▶ _What the task requires_
In the overview of graph learning methods below, why does the Deep Graph Kernel learn hidden representations of sub-structures? Answer in one to three sentences.

::: Text block

Deep Graph Kernel (DGK) [81]: This is a holistic framework that learns the hidden representations of sub-structures to exploit structural information.

Traditional unsupervised learning approaches:

—

Sub2Vec [1]: This provides an unsupervised approach that preserves graph structural information by inferring interpretable representations of decomposed subgraphs.

—

Graph2Vec [50]: This is a well-known unsupervised method to obtain data-driven graph-level representations with structured semantics embedded.

Graph contrastive learning approaches:

—

InfoGraph [60]: It generates discriminative graph-level representations via mutual information maximization between the graph-level representations and patch-level representations of different scales.

—

GraphCL [83]: It introduces some basic graph augmentation techniques that accommodate different priors and then performance contrastive learning over graphs using the classic framework [7].

—

CuCo [8]: It combines the concepts of curriculum learning and contrastive learning, which automatically choose the negative samples during optimization for unsupervised graph-level representation learning.

::::::
::: Source excerpt

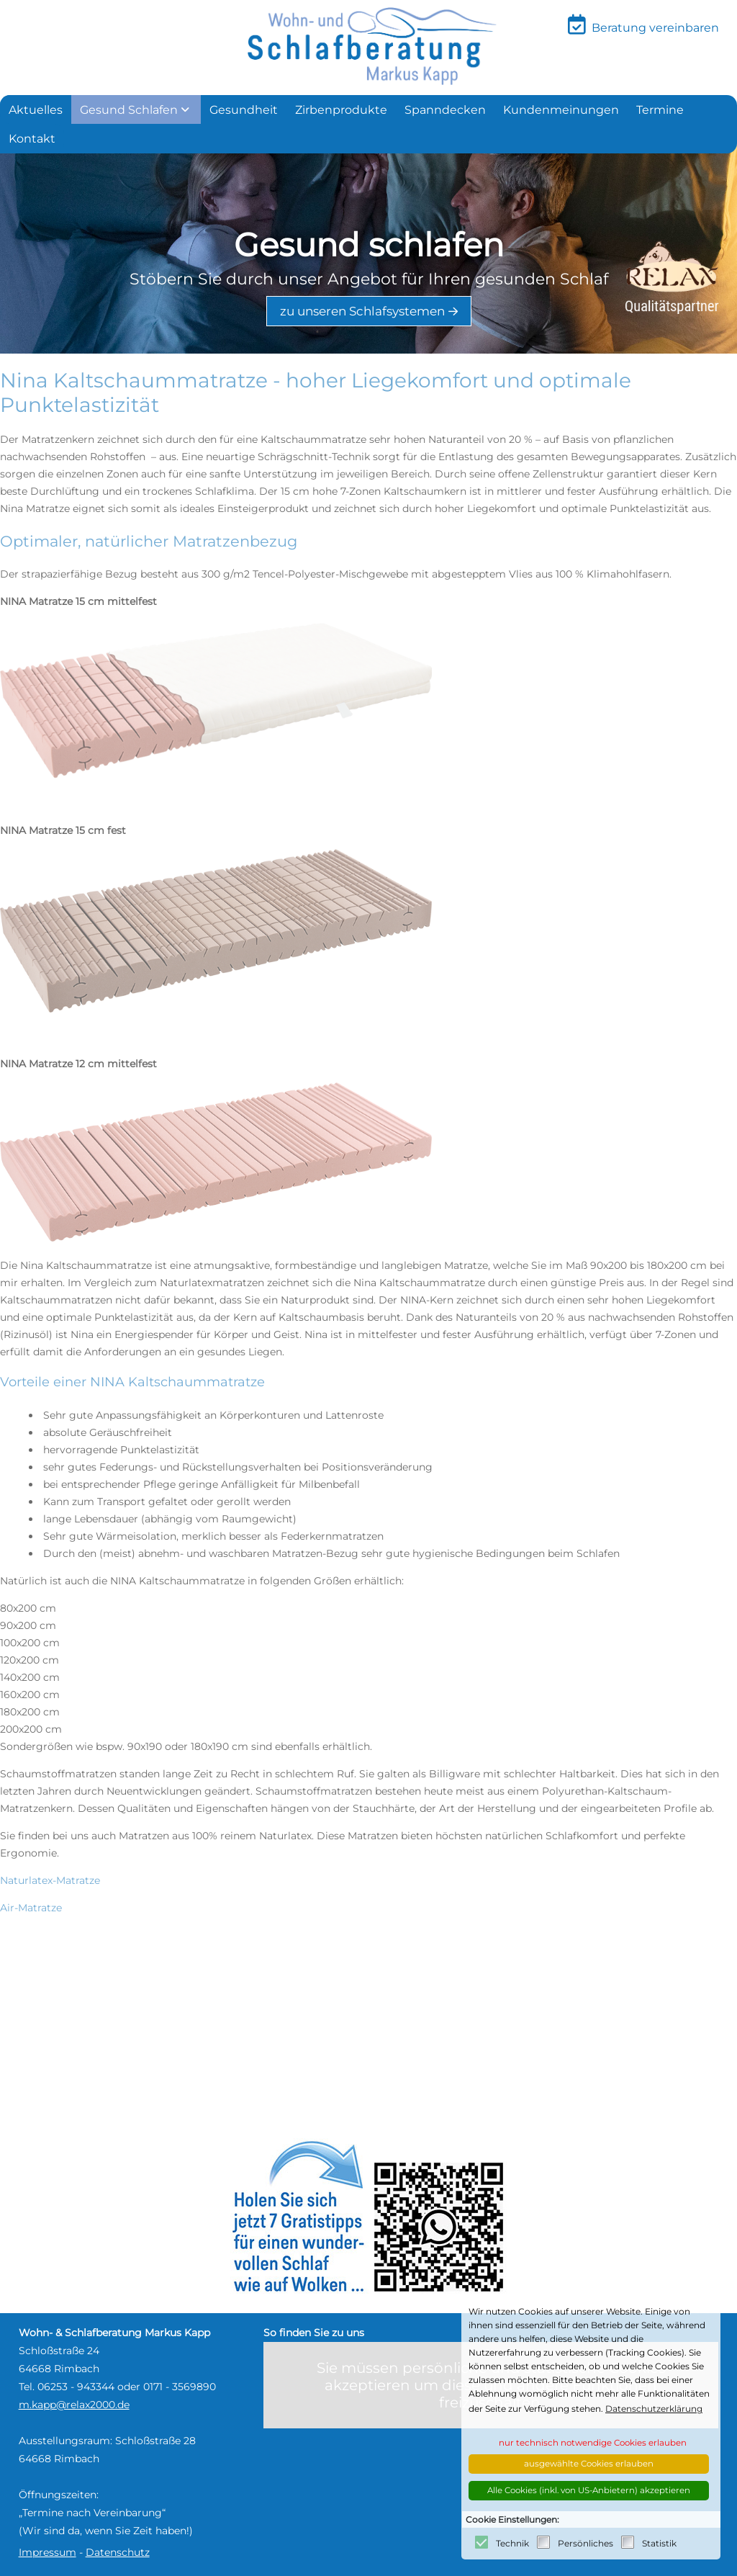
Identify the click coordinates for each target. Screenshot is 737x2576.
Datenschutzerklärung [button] (653, 2408)
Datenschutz (118, 2552)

::::::

▶ _Exercise result_
The Deep Graph Kernel learns hidden representations of sub-structures so that it can exploit structural information. The text calls it a holistic framework built around that aim.